WHAT TO WORK ON:
Below are some records. Return exactly the lines from the one with "Předchozí (275, 202)" to the one with "1 komentář (67, 2271)", and nothing else.

DATA SECTION:
*** Begin section ***

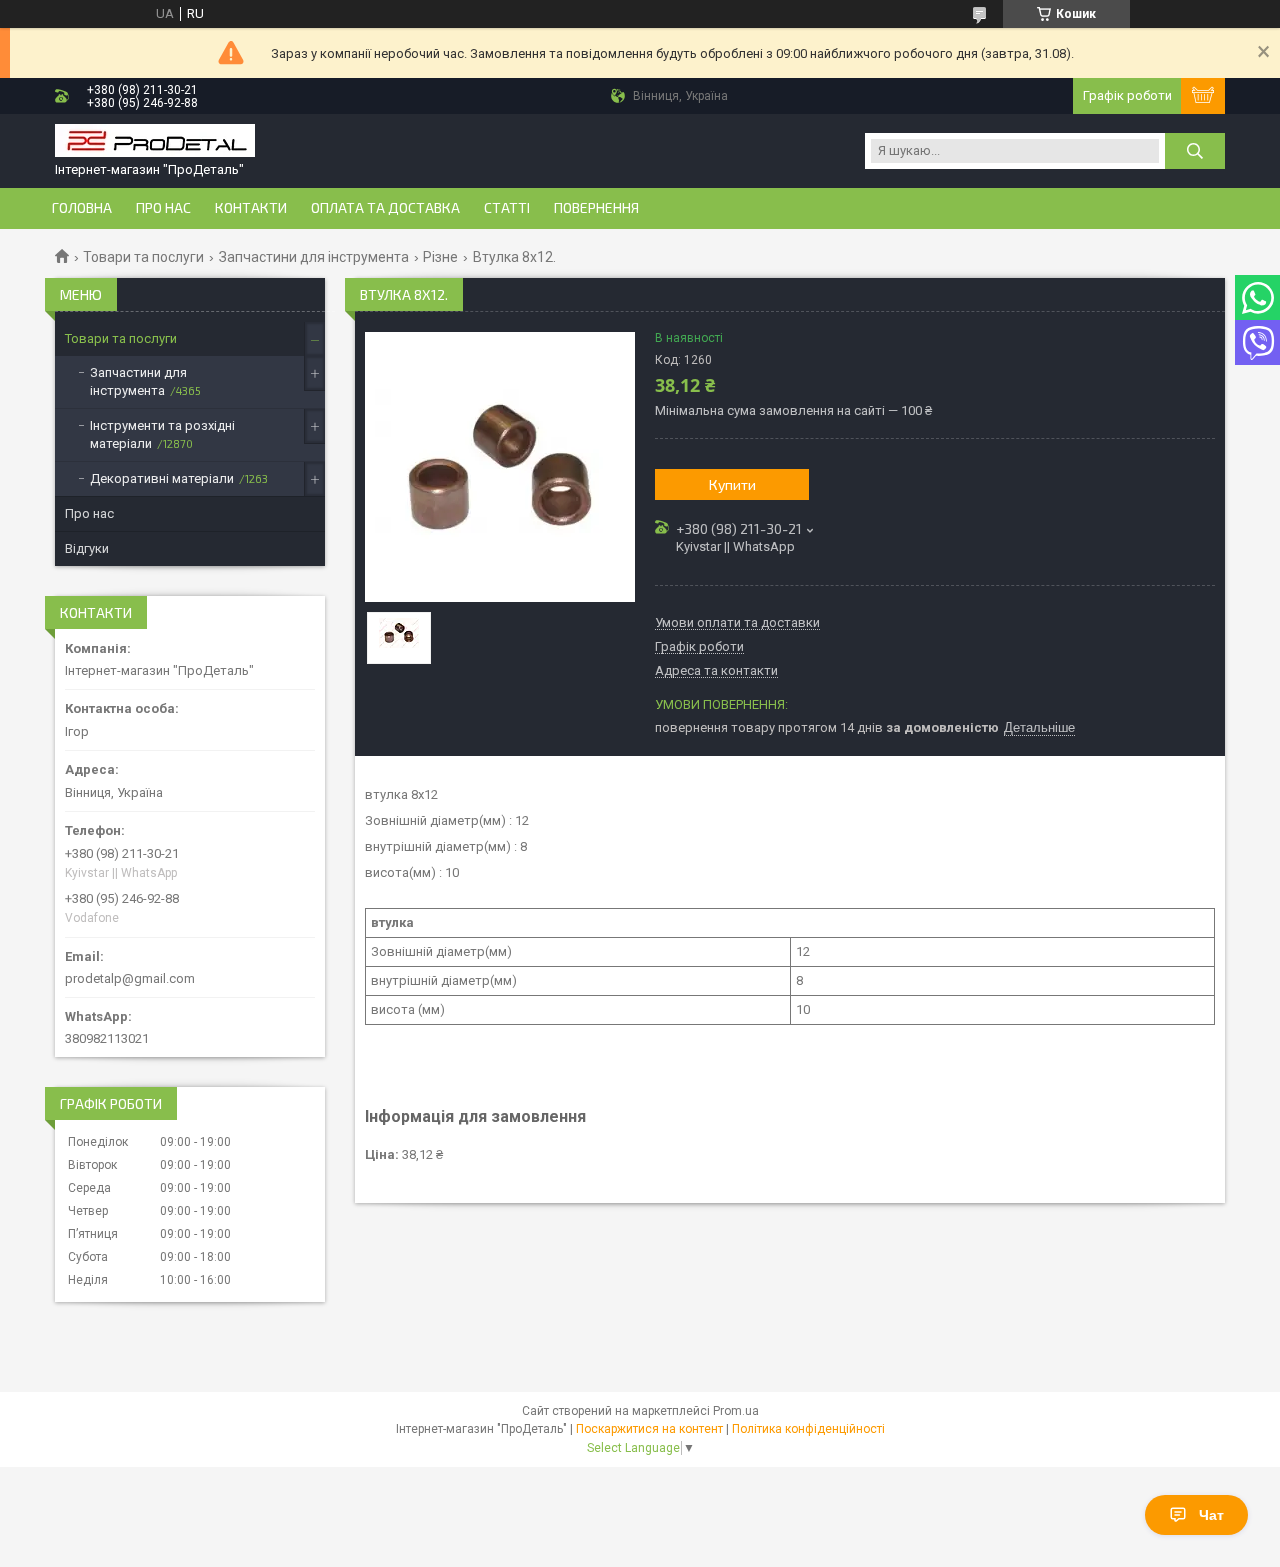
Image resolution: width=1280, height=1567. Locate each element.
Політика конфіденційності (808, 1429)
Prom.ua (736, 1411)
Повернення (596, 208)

*** End section ***
*** Begin section ***

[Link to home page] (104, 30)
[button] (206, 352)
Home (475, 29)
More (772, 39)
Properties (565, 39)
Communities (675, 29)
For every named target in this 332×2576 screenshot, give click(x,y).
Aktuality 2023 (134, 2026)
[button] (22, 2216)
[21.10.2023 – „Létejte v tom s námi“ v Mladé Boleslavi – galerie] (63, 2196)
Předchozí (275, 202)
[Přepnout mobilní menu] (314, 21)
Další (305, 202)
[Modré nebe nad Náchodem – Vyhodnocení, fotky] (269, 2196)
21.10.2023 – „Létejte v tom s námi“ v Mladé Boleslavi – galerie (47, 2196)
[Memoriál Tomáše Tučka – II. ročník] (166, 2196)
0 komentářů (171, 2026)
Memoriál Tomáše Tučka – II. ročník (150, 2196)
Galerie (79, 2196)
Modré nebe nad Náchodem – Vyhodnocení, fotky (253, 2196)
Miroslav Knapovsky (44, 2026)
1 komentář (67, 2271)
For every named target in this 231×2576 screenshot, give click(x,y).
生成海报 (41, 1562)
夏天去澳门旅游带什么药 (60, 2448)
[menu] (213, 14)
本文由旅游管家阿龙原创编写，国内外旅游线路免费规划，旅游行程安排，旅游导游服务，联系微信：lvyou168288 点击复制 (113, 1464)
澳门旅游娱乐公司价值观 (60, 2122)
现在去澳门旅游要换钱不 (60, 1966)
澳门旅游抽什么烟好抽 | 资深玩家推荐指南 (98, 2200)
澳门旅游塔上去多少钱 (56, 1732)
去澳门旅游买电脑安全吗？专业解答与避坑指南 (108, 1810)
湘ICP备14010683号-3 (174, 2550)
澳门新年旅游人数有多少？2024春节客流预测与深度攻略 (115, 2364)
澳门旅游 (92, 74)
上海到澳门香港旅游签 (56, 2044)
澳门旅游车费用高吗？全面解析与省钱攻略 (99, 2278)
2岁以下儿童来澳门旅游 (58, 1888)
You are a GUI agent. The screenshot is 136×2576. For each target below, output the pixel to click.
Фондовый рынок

*** End section ***

ANSWER SECTION:
Předchozí (275, 202)
[Přepnout mobilní menu] (314, 21)
Další (305, 202)
[Modré nebe nad Náchodem – Vyhodnocení, fotky] (269, 2196)
21.10.2023 – „Létejte v tom s námi“ v Mladé Boleslavi – galerie (47, 2196)
[Memoriál Tomáše Tučka – II. ročník] (166, 2196)
0 komentářů (171, 2026)
Memoriál Tomáše Tučka – II. ročník (150, 2196)
Galerie (79, 2196)
Modré nebe nad Náchodem – Vyhodnocení, fotky (253, 2196)
Miroslav Knapovsky (44, 2026)
1 komentář (67, 2271)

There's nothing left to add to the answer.